**Texte à lire:**

20. — De la Distraction.

Il y a une distraction assez semblable aux rêves du sommeil, qui est lorsque nos pensées flottent et se suivent d’elles-mêmes sans force et sans direction. Le mouvement des esprits se ralentit peu à peu ; ils errent à l’aventure sur les traces[3] du cerveau, et réveillent des idées sans suite et sans vérité ; enfin les organes se ferment ; nous ne formons plus que des songes, et c’est là proprement rêver les yeux ouverts. Cette sorte de distraction est bien différente de celle où jette la méditation. L’âme, obsédée dans la méditation d’un objet qui fixe sa vue et la remplit tout entière, agit beaucoup dans ce repos. C’est un état tout opposé ; cependant elle y tombe ensuite épuisée par ses réflexions.

21. — De l’Esprit du jeu.

C’est une manière de génie que l’esprit du jeu, puisqu’il dépend également de l’âme et de l’intelligence. Un homme que la perte trouble ou intimide, que le gain rend trop hasardeux, un homme avare, ne sont pas plus faits pour jouer que ceux qui ne peuvent atteindre à l’esprit de combinaison. Il faut donc un certain degré de lumière et de sentiment, l’art des combinaisons, le goût du jeu, et l’amour mesure du gain. On s’étonne à tort que des sots possèdent ce faible avantage : l’habitude et l’amour du jeu, qui tournent toute leur application et leur mémoire de ce seul côté, suppléent l’esprit qui leur manque.

  1. Nous avons noté plus haut (chap. 15) l’impropriété de ce mot. — G.
  2. Bon, très-bon. — V.
  3. L’auteur veut parler sans doute des sinuosités que forment à la surface du cerveau ses différents lobes. Il faut avouer que cette explication de la distraction est prise de bien loin. — G.

**Consigne:** Citez mot pour mot le passage du texte qui commence aux mots « 20. — De la » et s'arrête après « par ses réflexions. ». Le matériel qui suit n'a aucun rapport avec le texte.

**Données brutes:**
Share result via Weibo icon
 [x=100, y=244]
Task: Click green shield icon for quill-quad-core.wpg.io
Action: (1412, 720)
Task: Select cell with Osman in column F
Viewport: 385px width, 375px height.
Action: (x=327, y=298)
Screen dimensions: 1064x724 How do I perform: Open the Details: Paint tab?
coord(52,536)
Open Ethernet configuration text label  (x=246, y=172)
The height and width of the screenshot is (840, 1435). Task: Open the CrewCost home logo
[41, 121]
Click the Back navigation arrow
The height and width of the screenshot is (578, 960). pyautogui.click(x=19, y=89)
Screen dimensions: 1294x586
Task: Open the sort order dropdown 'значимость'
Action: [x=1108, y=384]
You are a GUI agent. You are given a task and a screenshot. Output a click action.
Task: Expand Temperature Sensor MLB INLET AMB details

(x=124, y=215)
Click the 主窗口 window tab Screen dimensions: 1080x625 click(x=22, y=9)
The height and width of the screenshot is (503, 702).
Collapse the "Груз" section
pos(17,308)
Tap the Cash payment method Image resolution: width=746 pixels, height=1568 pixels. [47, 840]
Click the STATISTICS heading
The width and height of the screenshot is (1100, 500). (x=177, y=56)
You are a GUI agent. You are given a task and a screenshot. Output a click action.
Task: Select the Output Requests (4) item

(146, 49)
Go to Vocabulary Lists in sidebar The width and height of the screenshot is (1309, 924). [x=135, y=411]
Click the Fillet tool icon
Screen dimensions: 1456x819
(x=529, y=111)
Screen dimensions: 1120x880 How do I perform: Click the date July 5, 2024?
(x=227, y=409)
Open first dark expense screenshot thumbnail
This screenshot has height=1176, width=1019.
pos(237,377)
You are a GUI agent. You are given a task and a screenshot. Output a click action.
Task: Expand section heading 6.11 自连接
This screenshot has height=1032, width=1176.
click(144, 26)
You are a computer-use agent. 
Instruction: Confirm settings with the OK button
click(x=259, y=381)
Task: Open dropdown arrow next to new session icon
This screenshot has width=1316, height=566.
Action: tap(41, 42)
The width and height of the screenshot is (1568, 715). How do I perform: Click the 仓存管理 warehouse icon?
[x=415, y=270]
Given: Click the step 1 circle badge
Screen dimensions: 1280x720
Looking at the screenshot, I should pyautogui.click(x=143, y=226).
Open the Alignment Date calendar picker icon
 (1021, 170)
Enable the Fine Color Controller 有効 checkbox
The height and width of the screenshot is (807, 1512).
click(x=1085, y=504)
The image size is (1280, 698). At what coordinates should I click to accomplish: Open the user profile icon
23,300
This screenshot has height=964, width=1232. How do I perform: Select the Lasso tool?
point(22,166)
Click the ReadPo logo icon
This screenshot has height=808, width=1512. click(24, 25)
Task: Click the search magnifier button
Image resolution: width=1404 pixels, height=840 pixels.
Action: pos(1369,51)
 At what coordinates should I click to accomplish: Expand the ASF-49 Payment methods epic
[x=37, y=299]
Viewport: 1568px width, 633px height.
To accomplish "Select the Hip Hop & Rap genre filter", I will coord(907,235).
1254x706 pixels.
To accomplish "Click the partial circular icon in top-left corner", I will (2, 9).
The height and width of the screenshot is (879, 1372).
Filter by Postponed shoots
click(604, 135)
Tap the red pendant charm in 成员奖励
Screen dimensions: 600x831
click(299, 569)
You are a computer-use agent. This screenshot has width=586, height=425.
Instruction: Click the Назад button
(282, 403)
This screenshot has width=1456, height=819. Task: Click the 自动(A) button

**Résultat:**
20. — De la Distraction.

Il y a une distraction assez semblable aux rêves du sommeil, qui est lorsque nos pensées flottent et se suivent d’elles-mêmes sans force et sans direction. Le mouvement des esprits se ralentit peu à peu ; ils errent à l’aventure sur les traces[3] du cerveau, et réveillent des idées sans suite et sans vérité ; enfin les organes se ferment ; nous ne formons plus que des songes, et c’est là proprement rêver les yeux ouverts. Cette sorte de distraction est bien différente de celle où jette la méditation. L’âme, obsédée dans la méditation d’un objet qui fixe sa vue et la remplit tout entière, agit beaucoup dans ce repos. C’est un état tout opposé ; cependant elle y tombe ensuite épuisée par ses réflexions.